▶ [EXERCISE AIM]: Any picture in the data below should be skipped, while every line is repeated exactly.

▶ [DATA FOR THE TASK]:
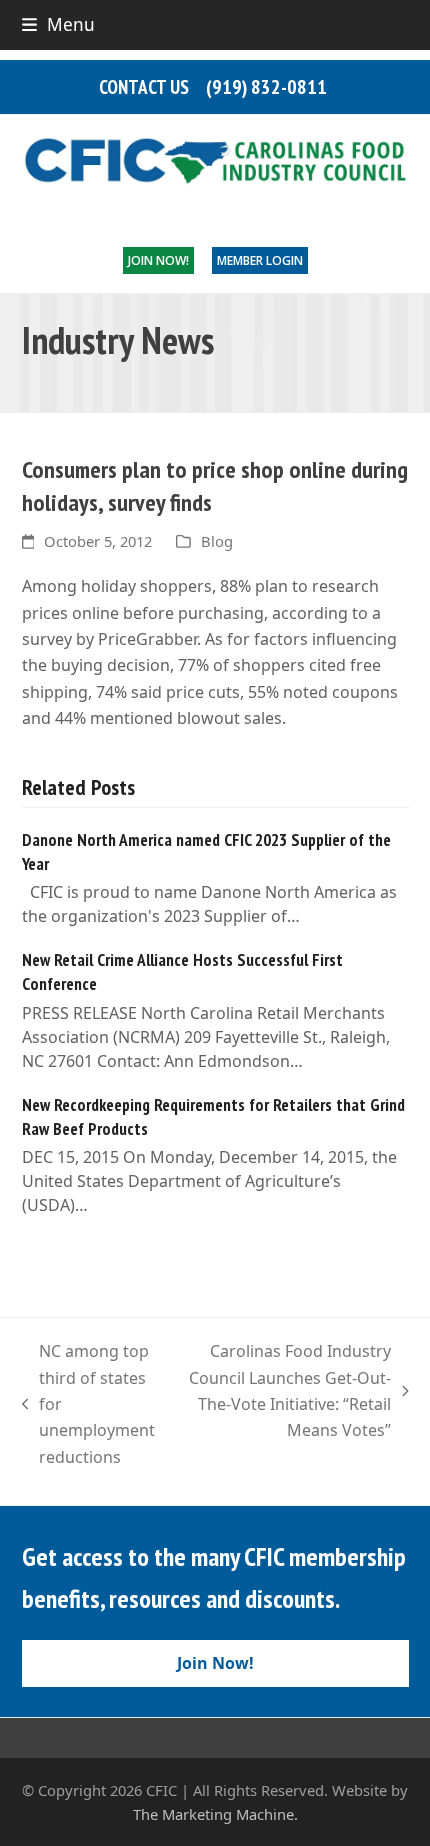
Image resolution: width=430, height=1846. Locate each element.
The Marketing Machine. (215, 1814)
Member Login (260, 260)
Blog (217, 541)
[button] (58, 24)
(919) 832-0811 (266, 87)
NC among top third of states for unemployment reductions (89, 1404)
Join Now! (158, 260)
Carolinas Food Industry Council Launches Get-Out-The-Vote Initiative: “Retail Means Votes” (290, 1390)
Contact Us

▶ [ANSWER FOR THIS EXERCISE]:
Image resolution: width=430, height=1846. Locate each element.
The Marketing Machine. (215, 1814)
Member Login (260, 260)
Blog (217, 541)
[button] (58, 24)
(919) 832-0811 (266, 87)
NC among top third of states for unemployment reductions (89, 1404)
Join Now! (158, 260)
Carolinas Food Industry Council Launches Get-Out-The-Vote Initiative: “Retail Means Votes” (290, 1390)
Contact Us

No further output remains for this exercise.